Our project consists of two parts. Our aim is to direct the financial resources of management systems according to Covid 19 data and to determine the health areas for people easily and to direct people to these areas. For this purpose, it is the creation of a web and mobile portal.
While doing these operations, firstly, correlation between this data and Covid 19 will be searched by using the space-based MOPITT (CO data), Temperature, Wind data. There are many existing articles about this correlation process.
However, no definitive conclusion has been reached. The reason for this may be the fact that Covid-19 data is still new. As the world, we are at the beginning of the process.
When creating a model using this space-based data, the "time series prediction" model will be used. In this way, it is aimed to keep our model up to date depending on the time. It is planned to observe whether there is a correlation between the change of these data and the case increases depending on the process. In the portal developed in this direction, investments on carbon emissions in that region will be offered to managers.
For example, these people with high carbon emissions in your area may trigger lung diseases. And Covid can drive his 19 patients to death.
On the other hand, there is a possibility that the propagation speed of Covid 19 may be related to temperature by using various articles.
We want to observe in this correlation with time series prediction and publish some data on our portal.
Another part of the portal is using local management data and satellite-based location data to observe the density of people in that region and whether the area is disinfected or not. targeted to be found safely in environments.
We intend to display this data on the RADARSAT, which contains images from the space taken from the Earth.Data to be used in Project Direction
World CO Data: MOPITT,
World Views: RADARSAT
Our warning system works as follows:
Search on the map or search bar on the region you want to get information about.
-Our model about the region will be revealed on the map
Examples of these alerts are as follows:
Covid-19 cases with air pollution in the region are likely to turn into death
-The temperature in the region may decrease the spreading rate by varying the effectiveness of more saprophytes
-The disinfection process in the region may be dangerous when it was last applied
The density of people in the area is high, so it would be more useful for you to go to this area.
-We are a team aiming for a cleaner air and a world away from global warming.
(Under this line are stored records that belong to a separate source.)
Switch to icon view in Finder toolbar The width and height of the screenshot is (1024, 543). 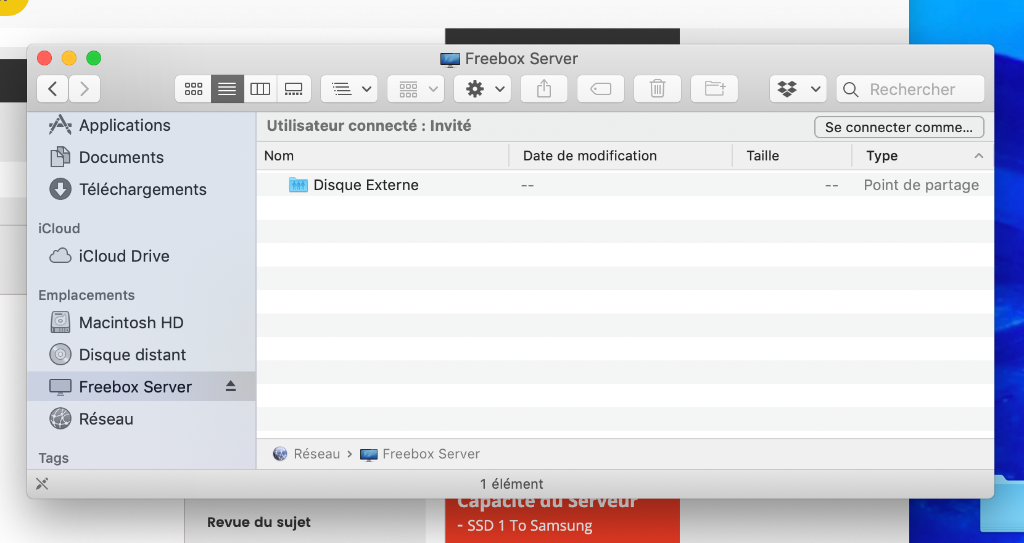tap(193, 89)
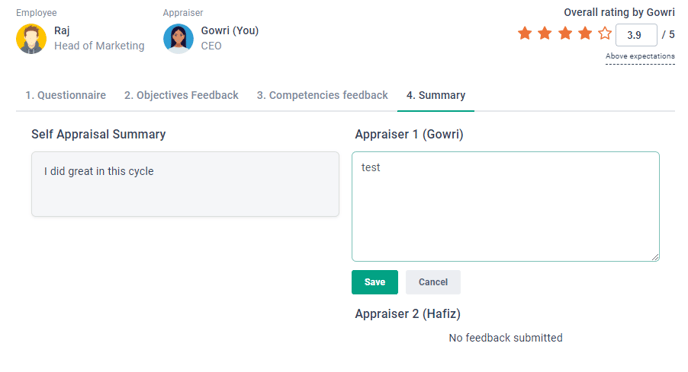
Task: Cancel the feedback edit
Action: (x=433, y=282)
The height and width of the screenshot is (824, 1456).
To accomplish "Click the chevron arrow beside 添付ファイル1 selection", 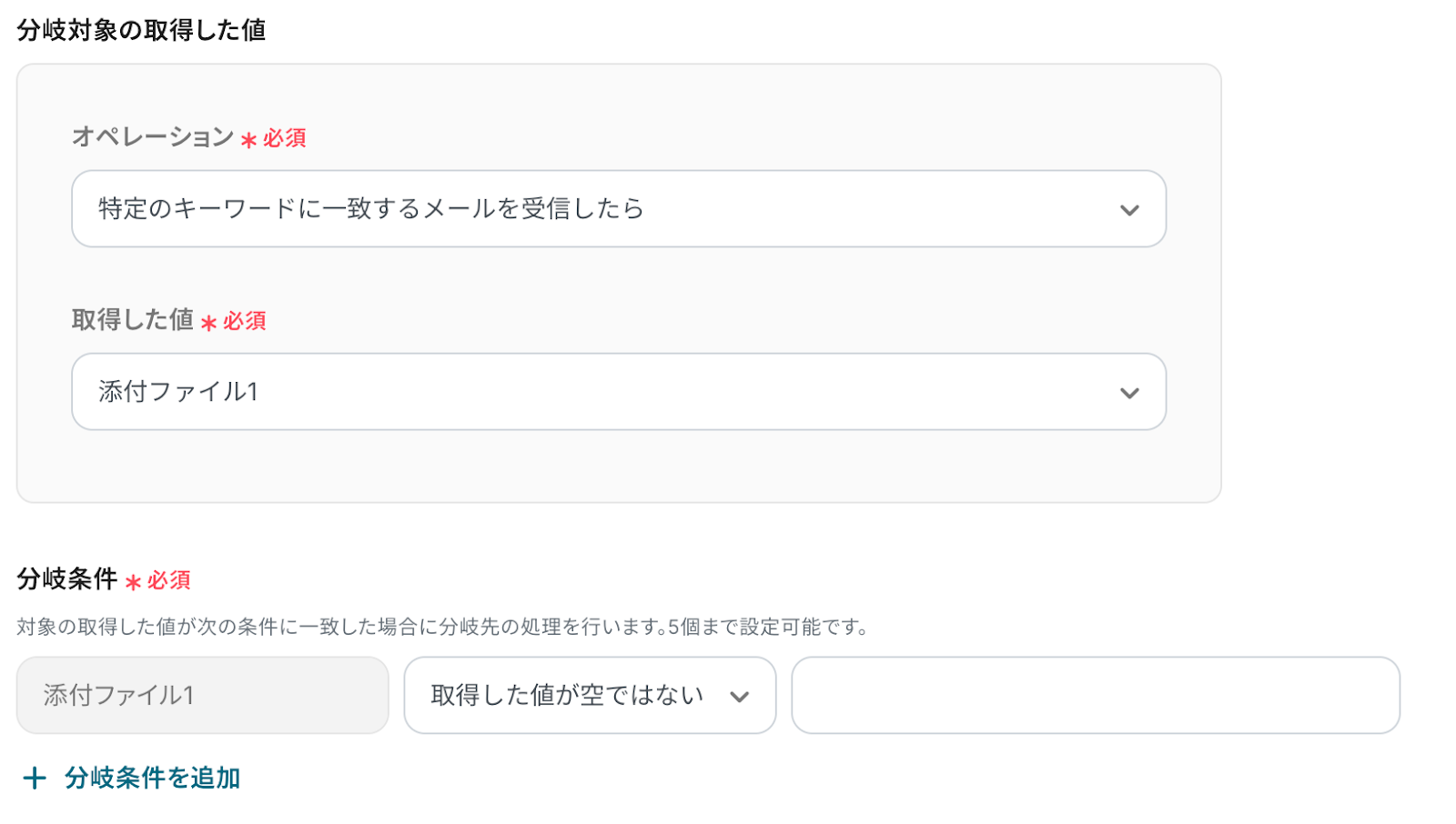I will pos(1129,393).
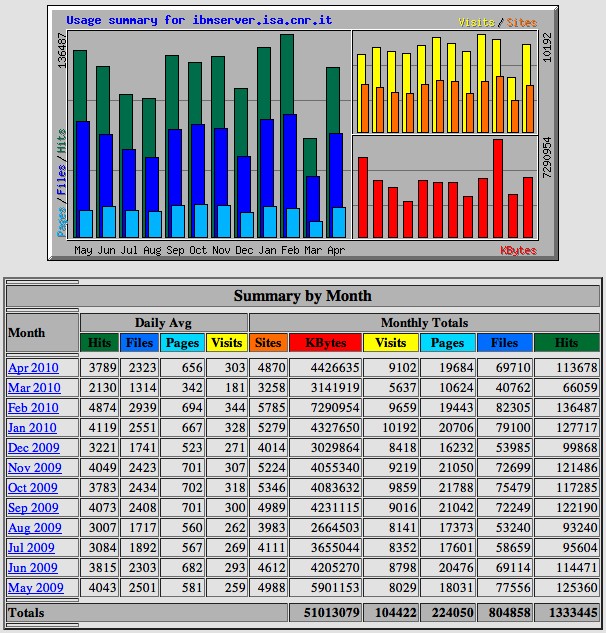Open the Mar 2010 statistics link
The image size is (606, 633).
[x=34, y=388]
What inspires us as a team in choosing this challenge is our desire to prevent people from misleading. For this purpose, we want to examine the effects of viruses and environmental factors on each other and to solve problems about this.
-When designing the project, we had two approaches. While one is based on more environmental factors, the other is based on local and social factors. While doing this project, our approach was to think that air pollution is at the forefront not only in terms of covid-19 but also in all lung diseases.
-We used the “Measurements Of Pollution In The Troposphere” data, which examined air pollution data due to these lung conditions. We analyzed this data and make the covid 19 data we find with these data predictable using times series prediction.
-We made data analysis in Python. We started the process of creating a model that can update itself over time by passing our data through machine learning algorithms.
-The problems that occur in our team are that the time for model training is insufficient. Due to the insufficient air pollution data, we plan to have interviews within MOPITT and other data.